Title Loan Activity in the 46516 Area
3
Loans Funded
$3,109
Average Loan Amount
2012
Average Vehicle Year
Recent Loans Near 56367 Tulip Tree Ln
| Year | Make | Model | Miles | Funded Amount |
|---|---|---|---|---|
| 2015 | Lincoln | MKX | 80,000 | $5,169 |
| 2011 | GMC | Terrain | 132,000 | $2,000 |
| 2010 | Cadillac | SRX | 130,000 | $2,157 |
Actual loan amounts vary based on vehicle condition, mileage, and state regulations.
Most Common Vehicles
Cadillac ($2,157 avg), GMC ($2,000 avg), Lincoln ($5,169 avg)
Know Before You Borrow in Indiana
- Interest rate cap: 22% per month (264% APR maximum)
- Loan range: No statutory minimum or maximum (depends on vehicle value and ability to repay)
- Repayment term: 30-day term; renewable up to 10 times with 10% principal paydown per renewal; full payoff required after 10 renewals
- Regulated by: Indiana Department of Financial Institutions (DFI)
For complete Indiana title loan regulations and consumer protections, visit our full Indiana guide.
Quick Answers About Title Loans in Elkhart
The smallest recent title loan near 46516 was $2,000 for a 2011 GMC Terrain with 132,000 miles. Across 3 loans in this area, amounts start as low as $2,000. Your loan amount depends on your vehicle’s current market value.
Cadillac is the most common vehicle among title loan borrowers in the 46516 area, with 1 loans funded.

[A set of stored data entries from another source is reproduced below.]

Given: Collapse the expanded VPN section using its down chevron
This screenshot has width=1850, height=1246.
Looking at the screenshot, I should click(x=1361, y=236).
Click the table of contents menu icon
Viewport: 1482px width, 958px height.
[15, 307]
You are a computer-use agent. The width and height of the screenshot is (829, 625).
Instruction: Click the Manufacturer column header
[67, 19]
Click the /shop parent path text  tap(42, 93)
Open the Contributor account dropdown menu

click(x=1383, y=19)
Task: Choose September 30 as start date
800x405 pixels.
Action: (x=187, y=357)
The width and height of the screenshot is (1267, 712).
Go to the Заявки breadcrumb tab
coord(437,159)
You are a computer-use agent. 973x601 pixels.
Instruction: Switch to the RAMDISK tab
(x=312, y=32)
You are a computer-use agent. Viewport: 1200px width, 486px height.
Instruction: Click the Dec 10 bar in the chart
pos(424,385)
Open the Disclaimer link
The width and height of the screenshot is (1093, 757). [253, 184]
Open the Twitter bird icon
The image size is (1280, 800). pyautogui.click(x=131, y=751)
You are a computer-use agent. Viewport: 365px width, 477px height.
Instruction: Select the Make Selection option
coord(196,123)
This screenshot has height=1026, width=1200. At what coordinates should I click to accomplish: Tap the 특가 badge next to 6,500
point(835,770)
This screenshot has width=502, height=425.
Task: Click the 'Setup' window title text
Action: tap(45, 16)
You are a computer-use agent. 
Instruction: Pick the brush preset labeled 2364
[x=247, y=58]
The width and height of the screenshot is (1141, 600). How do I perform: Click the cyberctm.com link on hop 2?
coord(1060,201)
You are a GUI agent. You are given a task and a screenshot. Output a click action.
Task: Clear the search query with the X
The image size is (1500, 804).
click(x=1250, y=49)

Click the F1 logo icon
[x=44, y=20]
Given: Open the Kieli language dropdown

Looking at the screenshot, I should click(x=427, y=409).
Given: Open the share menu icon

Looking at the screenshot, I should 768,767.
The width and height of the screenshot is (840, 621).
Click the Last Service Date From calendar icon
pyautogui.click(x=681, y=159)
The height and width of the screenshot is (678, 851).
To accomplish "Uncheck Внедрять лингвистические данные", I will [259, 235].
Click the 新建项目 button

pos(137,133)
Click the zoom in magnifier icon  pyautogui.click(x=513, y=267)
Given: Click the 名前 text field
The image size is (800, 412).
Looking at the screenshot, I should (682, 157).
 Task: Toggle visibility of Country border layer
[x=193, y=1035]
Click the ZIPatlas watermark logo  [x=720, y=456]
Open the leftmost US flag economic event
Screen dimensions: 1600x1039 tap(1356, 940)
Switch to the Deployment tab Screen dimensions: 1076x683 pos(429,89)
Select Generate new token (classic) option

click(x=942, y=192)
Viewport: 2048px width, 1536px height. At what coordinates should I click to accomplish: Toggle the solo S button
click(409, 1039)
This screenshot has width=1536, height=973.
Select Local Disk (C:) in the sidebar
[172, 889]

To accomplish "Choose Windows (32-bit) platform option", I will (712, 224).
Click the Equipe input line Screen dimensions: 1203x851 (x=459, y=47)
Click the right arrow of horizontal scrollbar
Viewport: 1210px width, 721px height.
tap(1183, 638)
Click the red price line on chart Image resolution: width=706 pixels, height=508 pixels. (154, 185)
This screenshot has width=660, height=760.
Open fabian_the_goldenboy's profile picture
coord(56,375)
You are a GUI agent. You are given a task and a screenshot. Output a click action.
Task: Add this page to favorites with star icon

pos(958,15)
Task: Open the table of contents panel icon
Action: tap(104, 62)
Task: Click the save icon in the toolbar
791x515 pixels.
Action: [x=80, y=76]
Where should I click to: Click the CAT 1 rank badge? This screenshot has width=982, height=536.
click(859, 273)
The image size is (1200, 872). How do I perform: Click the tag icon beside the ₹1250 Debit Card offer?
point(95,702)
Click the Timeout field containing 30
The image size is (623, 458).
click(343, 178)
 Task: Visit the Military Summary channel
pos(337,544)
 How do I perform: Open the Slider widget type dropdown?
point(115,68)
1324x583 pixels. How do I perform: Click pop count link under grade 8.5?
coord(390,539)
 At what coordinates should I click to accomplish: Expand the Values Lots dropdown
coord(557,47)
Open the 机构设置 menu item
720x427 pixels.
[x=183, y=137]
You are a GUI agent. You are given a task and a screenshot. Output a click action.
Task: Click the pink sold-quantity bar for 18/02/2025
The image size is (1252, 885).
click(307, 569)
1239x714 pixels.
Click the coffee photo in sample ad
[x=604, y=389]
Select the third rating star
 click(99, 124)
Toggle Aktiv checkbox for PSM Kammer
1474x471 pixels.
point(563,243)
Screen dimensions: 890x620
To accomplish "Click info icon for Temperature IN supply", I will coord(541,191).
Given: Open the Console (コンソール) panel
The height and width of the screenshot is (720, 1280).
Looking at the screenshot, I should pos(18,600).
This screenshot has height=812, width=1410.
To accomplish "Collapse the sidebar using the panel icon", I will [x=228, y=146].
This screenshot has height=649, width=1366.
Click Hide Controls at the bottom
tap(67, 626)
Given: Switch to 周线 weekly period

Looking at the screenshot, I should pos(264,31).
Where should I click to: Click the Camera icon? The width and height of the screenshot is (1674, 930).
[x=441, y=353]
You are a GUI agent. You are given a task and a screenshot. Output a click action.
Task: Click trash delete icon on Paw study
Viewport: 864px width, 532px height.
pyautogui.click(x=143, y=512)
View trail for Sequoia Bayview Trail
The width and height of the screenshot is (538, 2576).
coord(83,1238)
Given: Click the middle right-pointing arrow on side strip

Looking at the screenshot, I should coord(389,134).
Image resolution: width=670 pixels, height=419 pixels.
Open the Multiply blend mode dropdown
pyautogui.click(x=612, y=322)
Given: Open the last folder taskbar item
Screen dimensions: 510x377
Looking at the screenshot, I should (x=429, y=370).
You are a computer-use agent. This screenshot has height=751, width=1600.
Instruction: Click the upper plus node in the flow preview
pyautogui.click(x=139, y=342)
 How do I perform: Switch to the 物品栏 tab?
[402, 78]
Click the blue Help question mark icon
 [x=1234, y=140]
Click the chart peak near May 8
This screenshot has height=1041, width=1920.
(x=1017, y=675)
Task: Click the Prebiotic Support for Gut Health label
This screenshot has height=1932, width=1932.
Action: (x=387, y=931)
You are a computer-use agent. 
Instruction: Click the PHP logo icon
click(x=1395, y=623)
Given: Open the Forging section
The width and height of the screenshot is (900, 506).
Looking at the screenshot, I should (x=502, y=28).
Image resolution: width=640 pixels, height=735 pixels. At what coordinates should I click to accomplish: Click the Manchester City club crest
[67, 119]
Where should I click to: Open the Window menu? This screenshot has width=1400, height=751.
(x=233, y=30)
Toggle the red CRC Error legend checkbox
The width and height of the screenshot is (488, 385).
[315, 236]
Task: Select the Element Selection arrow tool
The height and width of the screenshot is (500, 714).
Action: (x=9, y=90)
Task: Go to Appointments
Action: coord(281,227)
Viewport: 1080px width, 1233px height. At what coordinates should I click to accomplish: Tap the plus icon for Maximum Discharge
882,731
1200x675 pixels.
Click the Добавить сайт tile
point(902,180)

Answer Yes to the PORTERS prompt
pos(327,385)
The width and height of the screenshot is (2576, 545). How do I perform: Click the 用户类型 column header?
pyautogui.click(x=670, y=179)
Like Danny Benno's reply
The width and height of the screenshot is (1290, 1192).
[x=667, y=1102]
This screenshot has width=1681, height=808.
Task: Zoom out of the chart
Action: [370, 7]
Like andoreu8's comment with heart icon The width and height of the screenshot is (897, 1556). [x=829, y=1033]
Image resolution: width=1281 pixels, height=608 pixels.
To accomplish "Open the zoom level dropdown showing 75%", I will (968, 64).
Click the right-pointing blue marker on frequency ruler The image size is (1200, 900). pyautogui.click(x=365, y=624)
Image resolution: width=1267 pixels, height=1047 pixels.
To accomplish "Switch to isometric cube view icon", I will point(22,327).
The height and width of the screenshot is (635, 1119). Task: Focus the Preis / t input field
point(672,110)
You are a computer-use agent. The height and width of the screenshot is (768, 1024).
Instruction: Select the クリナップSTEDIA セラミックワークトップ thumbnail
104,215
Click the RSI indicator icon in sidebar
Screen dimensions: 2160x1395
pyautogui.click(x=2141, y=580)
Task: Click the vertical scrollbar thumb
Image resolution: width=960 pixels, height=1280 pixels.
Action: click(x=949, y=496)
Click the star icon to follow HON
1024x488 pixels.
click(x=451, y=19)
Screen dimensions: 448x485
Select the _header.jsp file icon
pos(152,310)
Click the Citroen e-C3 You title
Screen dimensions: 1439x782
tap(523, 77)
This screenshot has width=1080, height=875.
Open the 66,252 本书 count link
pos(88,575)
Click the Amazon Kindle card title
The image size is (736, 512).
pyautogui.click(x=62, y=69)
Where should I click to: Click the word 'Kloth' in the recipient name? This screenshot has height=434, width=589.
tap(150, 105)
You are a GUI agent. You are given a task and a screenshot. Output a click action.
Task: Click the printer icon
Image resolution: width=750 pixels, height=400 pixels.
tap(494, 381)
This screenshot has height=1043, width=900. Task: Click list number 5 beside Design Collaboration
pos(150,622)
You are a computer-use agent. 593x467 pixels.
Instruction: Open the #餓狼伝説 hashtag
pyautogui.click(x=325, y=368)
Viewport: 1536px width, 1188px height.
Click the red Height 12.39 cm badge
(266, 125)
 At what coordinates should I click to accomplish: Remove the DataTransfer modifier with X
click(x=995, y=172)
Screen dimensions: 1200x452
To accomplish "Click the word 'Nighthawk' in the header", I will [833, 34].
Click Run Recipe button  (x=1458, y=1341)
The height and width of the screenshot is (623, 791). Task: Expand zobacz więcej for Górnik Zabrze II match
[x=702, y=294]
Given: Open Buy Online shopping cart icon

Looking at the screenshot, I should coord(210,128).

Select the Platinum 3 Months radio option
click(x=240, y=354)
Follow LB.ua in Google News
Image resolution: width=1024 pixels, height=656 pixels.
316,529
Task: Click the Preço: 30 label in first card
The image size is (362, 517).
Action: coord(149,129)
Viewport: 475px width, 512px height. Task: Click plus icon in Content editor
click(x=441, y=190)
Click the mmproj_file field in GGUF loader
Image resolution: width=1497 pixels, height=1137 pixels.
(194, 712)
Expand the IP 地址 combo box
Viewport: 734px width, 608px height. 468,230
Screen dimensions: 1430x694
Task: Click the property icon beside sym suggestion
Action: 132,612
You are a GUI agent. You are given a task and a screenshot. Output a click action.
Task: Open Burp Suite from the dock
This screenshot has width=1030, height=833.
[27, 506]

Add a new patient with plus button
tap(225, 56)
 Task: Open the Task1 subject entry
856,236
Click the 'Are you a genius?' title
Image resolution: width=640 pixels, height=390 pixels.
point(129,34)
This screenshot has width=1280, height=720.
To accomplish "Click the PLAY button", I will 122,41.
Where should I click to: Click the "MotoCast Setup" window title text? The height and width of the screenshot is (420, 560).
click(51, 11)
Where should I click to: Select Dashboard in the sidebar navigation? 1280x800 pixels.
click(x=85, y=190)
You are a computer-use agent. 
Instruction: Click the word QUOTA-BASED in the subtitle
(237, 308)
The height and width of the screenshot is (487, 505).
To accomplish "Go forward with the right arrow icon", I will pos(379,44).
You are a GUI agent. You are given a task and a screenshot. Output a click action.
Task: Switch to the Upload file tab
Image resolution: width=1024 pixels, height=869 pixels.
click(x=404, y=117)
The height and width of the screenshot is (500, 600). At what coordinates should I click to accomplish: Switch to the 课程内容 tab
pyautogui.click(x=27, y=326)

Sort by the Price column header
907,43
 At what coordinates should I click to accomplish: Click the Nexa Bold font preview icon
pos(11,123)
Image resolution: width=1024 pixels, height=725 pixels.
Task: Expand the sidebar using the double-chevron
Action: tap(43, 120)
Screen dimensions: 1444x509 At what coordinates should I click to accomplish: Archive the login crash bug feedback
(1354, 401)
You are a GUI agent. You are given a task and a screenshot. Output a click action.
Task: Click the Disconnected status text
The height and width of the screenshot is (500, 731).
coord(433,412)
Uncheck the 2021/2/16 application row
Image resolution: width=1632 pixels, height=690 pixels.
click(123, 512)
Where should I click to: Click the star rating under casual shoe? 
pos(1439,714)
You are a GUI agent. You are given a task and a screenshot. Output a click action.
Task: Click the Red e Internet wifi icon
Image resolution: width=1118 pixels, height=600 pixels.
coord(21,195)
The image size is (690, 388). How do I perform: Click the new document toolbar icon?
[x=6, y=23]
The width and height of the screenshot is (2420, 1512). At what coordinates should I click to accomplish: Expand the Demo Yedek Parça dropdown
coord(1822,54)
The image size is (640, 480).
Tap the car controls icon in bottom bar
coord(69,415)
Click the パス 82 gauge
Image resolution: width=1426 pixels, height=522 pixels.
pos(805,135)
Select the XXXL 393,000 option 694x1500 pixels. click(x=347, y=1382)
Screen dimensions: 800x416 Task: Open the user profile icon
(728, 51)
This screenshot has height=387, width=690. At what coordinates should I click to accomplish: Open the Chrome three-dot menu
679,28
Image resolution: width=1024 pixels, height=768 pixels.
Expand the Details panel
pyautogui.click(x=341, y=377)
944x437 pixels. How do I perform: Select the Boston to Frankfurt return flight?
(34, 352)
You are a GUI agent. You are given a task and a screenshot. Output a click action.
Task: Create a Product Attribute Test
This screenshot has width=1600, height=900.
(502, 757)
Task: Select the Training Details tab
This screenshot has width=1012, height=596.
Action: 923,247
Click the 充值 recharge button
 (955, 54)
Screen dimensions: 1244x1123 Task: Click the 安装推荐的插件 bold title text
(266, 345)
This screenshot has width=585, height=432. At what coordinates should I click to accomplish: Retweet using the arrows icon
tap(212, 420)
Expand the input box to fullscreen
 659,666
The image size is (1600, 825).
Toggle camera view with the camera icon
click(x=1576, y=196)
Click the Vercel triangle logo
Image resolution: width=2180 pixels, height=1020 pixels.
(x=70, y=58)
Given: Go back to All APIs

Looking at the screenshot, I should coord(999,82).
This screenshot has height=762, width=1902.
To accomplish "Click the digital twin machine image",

The average loan amount for a Cadillac here is $2,157, with an average of 130,000 miles on the odometer.
Yes, title loan rates are generally higher than traditional loan products. Indiana caps title loan rates under IC 24-4.5-3-508 at 36% per year on the first $1,000, 21% on the next $,000, and 15% above $3,000. This is significantly higher than a personal loan or credit union rate. Borrowers with bad credit are still eligible, but the trade-off is a higher cost of borrowing.
Yes, you can lose your car if you stop paying on a title loan in Elkhart. Under Indiana law, the lender must first mail a notice to cure default to your last known address. You have 20 days from that notice to bring the loan current. If you do not cure the default in that period, the lender may repossess per IC 26-1-9.1. No interest or fees may be charged after repossession, and any sale surplus must be returned to you.